発表では、現時点ですでに3社が実際に社債を発行したという実績も紹介。スマートコントラクトなどの新しい技術を使い、社債の発行や償還などの処理を速めたり、効率性を高めたり、間違いを減らしたりしようとしている。
プレスリリースによると今回の内容は、インド準備銀行(RBI、中銀)のサンジャイ・マルホトラ総裁とSEBIのトゥヒン・カンタ・パンディ委員長によって、インド開催のイベントでも発表された。一方でSEBIは書面で内容を公表している。
Demat 2.0とは、プロジェクト名であると同時に、社債の新しい発行・保有・取引・決済方法をテストする市場インフラの名前でもある。
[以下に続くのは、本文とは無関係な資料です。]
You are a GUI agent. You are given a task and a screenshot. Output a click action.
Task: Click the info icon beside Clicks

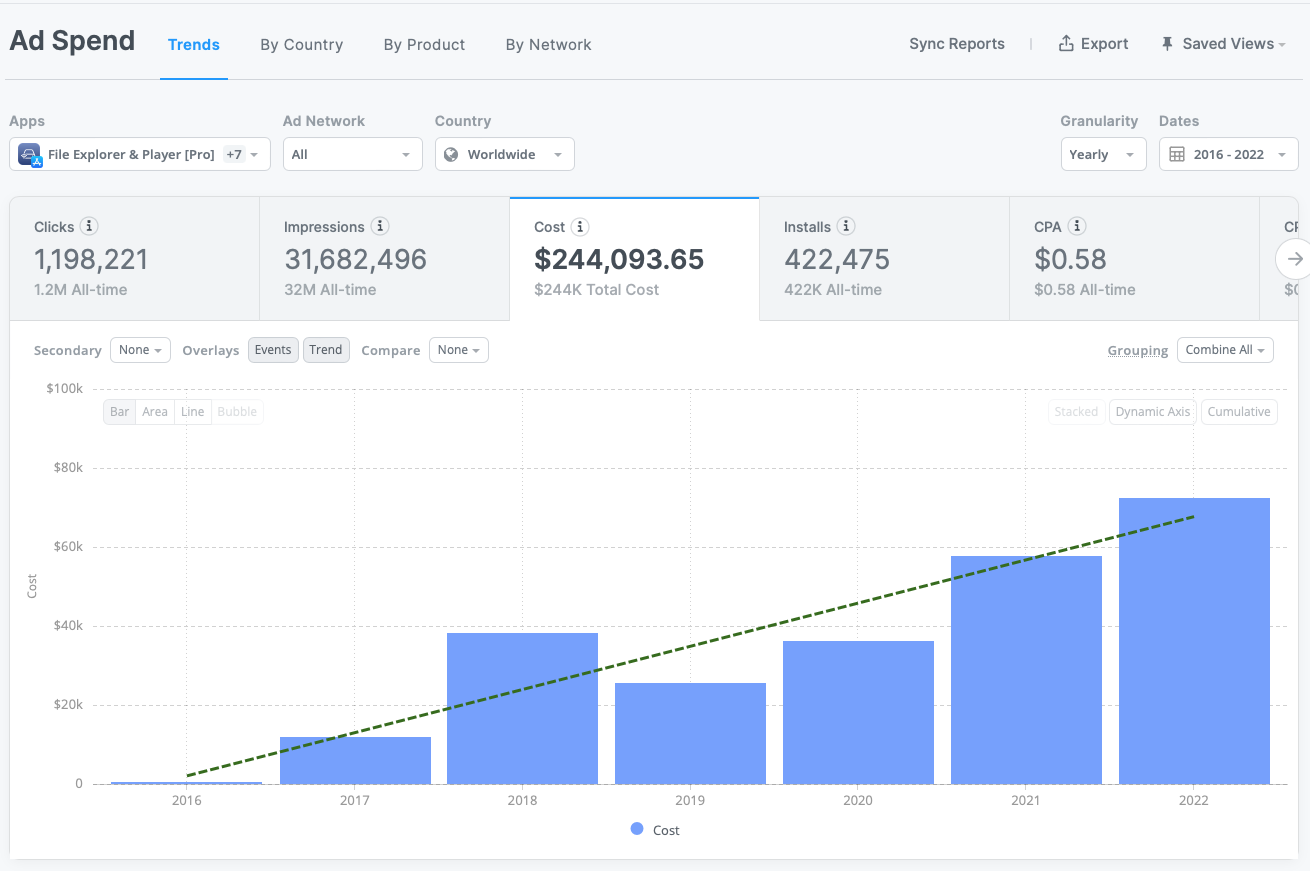[x=89, y=227]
社債を分散型台帳上でデジタルトークンとして発行する仕組みで、台帳は指定の預託機関が所有している。
また、インド準備銀行の金融機関向け(ホールセール型)の中央銀行デジタル通貨(CBDC)に紐づけられていることもDemat 2.0の特徴の1つで、資金の支払いと資産の受け取りを同時かつ不可分に行う仕組みを導入した。他にも、スマートコントラクトによって、利子の支払いや償還などが自動化されるという特徴もある。
発表では、米国など他国で社債がトークン化されている事例を挙げた上で、その事例の多くは個々の発行体が別々のプラットフォームでトークン化を行っていると指摘。その上で、以下の特徴を満たす国はインドが初めてであると主張した。
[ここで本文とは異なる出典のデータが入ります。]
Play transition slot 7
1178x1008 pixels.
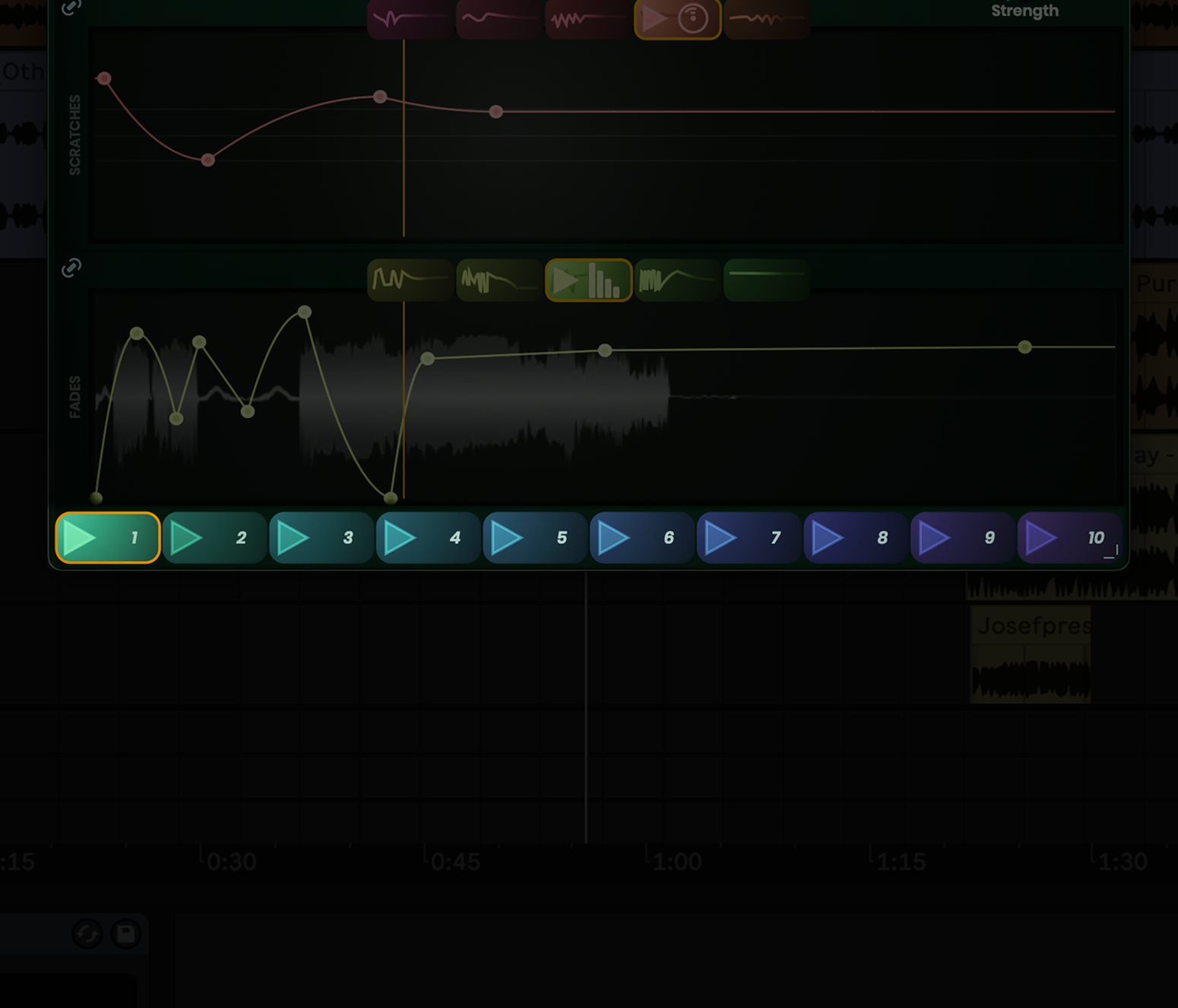749,537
プロジェクトの現状については、すでに3社がトークン化社債を発行したと説明。発行額は合計で102.5億インドルピー(約165億円)だと述べている。
まずは2026年9月7日に「REC Limited」という企業が、トークン化社債の発行によって50億インドルピーを調達。投資家の数は18だった。
次に同9日、「L&T Limited」が50億インドルピーを調達しており、投資家の数は4。また、同日に「IIFL」が2.5億インドルピーを調達し、投資家の数は1だった。
発表では、Demat 2.0は段階的に進めていくと説明。第一段階としての発行を今後も進めた後、既存のRFQ(Request for Quote、マーケットメイカーによる価格提示を通じた売買)プラットフォームでの売買に拡大したり、個人投資家にアクセスを提供したりしていく計画だとした。
なお、今回発行される社債については、規制の枠組みなどに変更はなく、所有権を記録する技術が変わったと説明。新たな有価証券や資産クラスを作る試みではないとした。